The USGC has been working with the Chinese since 1981. | File photo
In response to the start of an investigation this month, the U.S. Grains Council (USGC), Growth Energy and the Renewable Fuels Association (RFA) began an industry-wide registration for companies that produce or sell distiller’s dried grains with solubles (DDGS) to China.

The Chinese ethanol industry alleges it has suffered because of U.S DDGS made imports at unfairly low prices. The countervailing duty case claims that the U.S. and state agricultural and ethanol policies unfairly subsidize production of DDGS exports to China. Investigations against the United States by the Chinese Ministry of Commerce (MOFCOM) started in January. 

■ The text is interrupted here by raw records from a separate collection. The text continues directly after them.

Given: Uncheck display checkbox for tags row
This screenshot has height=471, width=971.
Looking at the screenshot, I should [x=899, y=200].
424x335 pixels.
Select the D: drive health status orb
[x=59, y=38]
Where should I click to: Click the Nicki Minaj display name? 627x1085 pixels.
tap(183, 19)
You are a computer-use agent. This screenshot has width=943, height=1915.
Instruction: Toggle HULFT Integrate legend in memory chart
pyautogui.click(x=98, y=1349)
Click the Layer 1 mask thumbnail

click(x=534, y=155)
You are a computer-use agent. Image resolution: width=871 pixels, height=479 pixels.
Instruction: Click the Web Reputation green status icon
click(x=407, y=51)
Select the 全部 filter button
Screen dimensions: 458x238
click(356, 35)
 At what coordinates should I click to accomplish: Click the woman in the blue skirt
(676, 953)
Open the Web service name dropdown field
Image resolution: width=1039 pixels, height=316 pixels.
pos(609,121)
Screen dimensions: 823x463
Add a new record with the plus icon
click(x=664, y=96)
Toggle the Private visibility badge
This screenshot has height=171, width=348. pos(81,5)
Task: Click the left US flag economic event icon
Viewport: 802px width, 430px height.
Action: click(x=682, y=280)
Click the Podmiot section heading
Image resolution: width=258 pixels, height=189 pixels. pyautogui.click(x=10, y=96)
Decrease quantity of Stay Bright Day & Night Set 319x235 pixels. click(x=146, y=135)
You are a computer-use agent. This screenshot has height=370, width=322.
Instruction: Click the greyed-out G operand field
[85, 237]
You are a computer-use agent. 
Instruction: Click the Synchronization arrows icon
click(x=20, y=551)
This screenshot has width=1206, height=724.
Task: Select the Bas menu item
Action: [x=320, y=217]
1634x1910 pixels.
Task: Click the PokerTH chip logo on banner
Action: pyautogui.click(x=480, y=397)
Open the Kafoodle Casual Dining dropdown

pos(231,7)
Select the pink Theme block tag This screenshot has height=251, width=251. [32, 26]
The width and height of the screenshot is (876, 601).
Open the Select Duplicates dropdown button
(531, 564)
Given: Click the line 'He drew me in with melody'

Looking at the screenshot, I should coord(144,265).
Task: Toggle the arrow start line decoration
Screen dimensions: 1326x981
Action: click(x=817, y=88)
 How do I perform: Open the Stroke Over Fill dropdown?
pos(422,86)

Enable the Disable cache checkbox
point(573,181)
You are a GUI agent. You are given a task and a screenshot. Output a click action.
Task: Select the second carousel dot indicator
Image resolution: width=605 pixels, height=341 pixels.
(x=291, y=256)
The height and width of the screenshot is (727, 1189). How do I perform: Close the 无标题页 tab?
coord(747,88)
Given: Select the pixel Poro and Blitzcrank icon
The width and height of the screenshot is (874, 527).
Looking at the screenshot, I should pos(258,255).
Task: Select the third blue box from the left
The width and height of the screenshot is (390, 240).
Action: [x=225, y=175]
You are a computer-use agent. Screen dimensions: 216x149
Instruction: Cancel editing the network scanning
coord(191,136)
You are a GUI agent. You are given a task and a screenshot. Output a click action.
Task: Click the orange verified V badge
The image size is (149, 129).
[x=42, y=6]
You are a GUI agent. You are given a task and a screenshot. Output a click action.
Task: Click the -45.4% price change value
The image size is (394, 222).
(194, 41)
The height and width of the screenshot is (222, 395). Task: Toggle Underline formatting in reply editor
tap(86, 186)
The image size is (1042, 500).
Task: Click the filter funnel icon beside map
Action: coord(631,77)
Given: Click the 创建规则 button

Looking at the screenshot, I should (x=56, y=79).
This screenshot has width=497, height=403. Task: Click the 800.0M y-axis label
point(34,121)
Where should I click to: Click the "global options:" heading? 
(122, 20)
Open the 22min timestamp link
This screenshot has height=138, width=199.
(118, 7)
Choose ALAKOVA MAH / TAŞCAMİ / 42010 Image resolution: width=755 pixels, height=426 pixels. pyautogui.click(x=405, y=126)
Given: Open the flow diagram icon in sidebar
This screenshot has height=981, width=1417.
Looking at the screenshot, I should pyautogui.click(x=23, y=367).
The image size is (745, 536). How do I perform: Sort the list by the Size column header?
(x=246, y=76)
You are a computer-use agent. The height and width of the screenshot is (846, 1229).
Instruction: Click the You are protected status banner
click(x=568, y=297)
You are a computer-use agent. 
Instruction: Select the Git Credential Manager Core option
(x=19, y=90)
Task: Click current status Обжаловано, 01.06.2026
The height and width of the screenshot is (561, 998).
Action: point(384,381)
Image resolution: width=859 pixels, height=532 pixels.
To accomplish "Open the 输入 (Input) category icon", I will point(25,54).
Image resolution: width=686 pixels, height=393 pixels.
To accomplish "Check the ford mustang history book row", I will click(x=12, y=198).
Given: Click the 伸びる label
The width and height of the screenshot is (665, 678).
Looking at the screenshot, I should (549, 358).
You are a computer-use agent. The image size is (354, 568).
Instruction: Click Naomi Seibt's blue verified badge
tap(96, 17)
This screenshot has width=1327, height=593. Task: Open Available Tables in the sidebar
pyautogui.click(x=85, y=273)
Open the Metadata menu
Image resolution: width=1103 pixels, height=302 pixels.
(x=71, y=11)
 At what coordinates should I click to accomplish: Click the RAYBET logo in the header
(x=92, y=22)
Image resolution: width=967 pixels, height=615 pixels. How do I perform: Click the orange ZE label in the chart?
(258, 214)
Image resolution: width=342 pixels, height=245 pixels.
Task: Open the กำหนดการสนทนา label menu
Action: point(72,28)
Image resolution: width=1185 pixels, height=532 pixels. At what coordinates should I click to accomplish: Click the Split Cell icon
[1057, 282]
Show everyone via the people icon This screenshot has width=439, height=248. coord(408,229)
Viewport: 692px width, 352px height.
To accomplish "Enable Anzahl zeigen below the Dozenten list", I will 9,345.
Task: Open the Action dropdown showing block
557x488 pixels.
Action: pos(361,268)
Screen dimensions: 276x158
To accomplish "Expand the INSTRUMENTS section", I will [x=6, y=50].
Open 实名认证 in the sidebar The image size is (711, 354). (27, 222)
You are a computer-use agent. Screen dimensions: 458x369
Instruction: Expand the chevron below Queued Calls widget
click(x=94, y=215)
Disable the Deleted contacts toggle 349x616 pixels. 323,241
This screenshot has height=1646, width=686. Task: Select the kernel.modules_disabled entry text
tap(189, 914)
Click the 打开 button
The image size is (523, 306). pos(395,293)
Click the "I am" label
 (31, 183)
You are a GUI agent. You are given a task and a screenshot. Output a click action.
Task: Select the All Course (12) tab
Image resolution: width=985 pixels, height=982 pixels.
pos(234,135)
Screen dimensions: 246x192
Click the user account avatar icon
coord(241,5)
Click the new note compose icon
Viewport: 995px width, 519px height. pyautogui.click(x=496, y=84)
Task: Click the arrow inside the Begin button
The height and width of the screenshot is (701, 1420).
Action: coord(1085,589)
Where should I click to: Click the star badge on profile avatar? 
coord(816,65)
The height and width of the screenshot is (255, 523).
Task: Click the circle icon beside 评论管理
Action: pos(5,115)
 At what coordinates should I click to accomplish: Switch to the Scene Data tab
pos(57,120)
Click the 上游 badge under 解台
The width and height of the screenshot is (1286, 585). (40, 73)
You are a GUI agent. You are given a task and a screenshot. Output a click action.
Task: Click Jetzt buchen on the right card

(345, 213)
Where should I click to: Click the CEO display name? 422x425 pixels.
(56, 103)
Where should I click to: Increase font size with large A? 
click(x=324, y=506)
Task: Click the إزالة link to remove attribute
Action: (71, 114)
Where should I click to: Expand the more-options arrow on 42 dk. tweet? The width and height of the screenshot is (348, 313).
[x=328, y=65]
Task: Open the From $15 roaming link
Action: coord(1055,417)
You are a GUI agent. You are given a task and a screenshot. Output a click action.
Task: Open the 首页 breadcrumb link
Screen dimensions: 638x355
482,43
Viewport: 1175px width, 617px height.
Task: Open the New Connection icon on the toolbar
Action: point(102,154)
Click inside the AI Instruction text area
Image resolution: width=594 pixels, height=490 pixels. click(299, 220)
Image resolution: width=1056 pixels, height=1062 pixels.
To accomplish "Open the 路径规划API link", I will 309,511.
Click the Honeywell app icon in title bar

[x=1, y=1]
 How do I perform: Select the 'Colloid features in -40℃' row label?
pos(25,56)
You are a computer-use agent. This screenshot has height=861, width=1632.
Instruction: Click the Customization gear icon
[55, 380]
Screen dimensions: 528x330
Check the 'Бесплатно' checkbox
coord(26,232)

“We believe the allegations by the Chinese petitioners are unwarranted and unhelpful,” USGC President and CEO Tom Sleight said. “They could have negative effects on U.S. ethanol and DDGS producers, as well as on Chinese consumers, potentially over a period of many years."

Companies that wish to maintain access to the Chinese market while the investigations take place must register within 20 days of the initiation of the investigation to indicate their cooperation.

“We and our members will work vigorously in the coming months to demonstrate that the allegations being investigated by MOFCOM are false, even while we continue to stand ready to expand our cooperation with China on agricultural issues of mutual benefit,” Sleight said.

The USGC has been working with the Chinese since 1981 as China imports more than half the exportable supply of DDGS. That amounted to $1.5 billion in 11 months last year.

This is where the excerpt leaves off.